## Data lines:
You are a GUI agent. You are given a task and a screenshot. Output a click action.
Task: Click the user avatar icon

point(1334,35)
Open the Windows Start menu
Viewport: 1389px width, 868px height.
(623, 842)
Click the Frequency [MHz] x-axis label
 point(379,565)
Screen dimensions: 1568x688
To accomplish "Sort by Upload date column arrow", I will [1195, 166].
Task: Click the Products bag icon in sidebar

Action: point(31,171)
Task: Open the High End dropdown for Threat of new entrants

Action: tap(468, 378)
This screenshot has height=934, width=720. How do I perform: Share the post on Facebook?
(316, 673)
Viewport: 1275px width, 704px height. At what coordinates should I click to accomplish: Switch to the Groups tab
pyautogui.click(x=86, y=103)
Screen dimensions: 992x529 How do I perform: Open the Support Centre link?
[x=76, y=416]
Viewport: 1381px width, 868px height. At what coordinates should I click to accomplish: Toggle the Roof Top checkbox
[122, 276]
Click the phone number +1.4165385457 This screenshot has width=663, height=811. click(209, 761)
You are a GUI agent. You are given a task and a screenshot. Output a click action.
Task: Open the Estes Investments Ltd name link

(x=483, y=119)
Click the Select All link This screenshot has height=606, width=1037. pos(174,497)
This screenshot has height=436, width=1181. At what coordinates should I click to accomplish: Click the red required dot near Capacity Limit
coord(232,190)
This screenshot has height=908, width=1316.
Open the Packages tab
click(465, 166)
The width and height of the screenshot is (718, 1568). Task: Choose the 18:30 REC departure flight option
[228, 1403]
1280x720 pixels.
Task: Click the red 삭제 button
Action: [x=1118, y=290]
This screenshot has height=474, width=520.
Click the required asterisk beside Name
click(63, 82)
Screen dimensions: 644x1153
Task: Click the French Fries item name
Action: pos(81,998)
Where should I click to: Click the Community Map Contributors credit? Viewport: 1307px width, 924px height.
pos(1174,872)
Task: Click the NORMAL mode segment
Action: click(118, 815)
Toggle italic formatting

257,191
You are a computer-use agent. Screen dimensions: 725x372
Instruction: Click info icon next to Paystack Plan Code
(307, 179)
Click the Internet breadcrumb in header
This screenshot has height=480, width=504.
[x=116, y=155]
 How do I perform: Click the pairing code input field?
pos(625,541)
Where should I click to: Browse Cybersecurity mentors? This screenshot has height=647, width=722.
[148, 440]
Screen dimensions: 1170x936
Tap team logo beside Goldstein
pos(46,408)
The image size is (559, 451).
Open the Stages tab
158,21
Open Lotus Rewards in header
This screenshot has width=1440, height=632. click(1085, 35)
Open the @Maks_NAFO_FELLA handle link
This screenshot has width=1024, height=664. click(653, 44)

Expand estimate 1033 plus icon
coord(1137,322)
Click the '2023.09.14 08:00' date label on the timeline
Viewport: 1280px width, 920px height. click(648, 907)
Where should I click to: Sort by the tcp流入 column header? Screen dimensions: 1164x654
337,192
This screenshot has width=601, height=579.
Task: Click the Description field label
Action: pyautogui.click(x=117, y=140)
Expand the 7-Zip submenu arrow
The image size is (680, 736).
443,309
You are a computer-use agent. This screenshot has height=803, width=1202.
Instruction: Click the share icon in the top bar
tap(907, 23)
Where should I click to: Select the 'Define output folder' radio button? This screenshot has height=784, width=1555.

## Exercise details:
Copy out everything in the material from the line containing "Click the Select" down to the line containing "[x=116, y=155]", both included, reproducing each line word for word.

## Answer to this task:
Click the Select All link This screenshot has height=606, width=1037. pos(174,497)
This screenshot has height=436, width=1181. At what coordinates should I click to accomplish: Click the red required dot near Capacity Limit
coord(232,190)
This screenshot has height=908, width=1316.
Open the Packages tab
click(465, 166)
The width and height of the screenshot is (718, 1568). Task: Choose the 18:30 REC departure flight option
[228, 1403]
1280x720 pixels.
Task: Click the red 삭제 button
Action: [x=1118, y=290]
This screenshot has height=474, width=520.
Click the required asterisk beside Name
click(63, 82)
Screen dimensions: 644x1153
Task: Click the French Fries item name
Action: pos(81,998)
Where should I click to: Click the Community Map Contributors credit? Viewport: 1307px width, 924px height.
pos(1174,872)
Task: Click the NORMAL mode segment
Action: click(118, 815)
Toggle italic formatting

257,191
You are a computer-use agent. Screen dimensions: 725x372
Instruction: Click info icon next to Paystack Plan Code
(307, 179)
Click the Internet breadcrumb in header
This screenshot has height=480, width=504.
[x=116, y=155]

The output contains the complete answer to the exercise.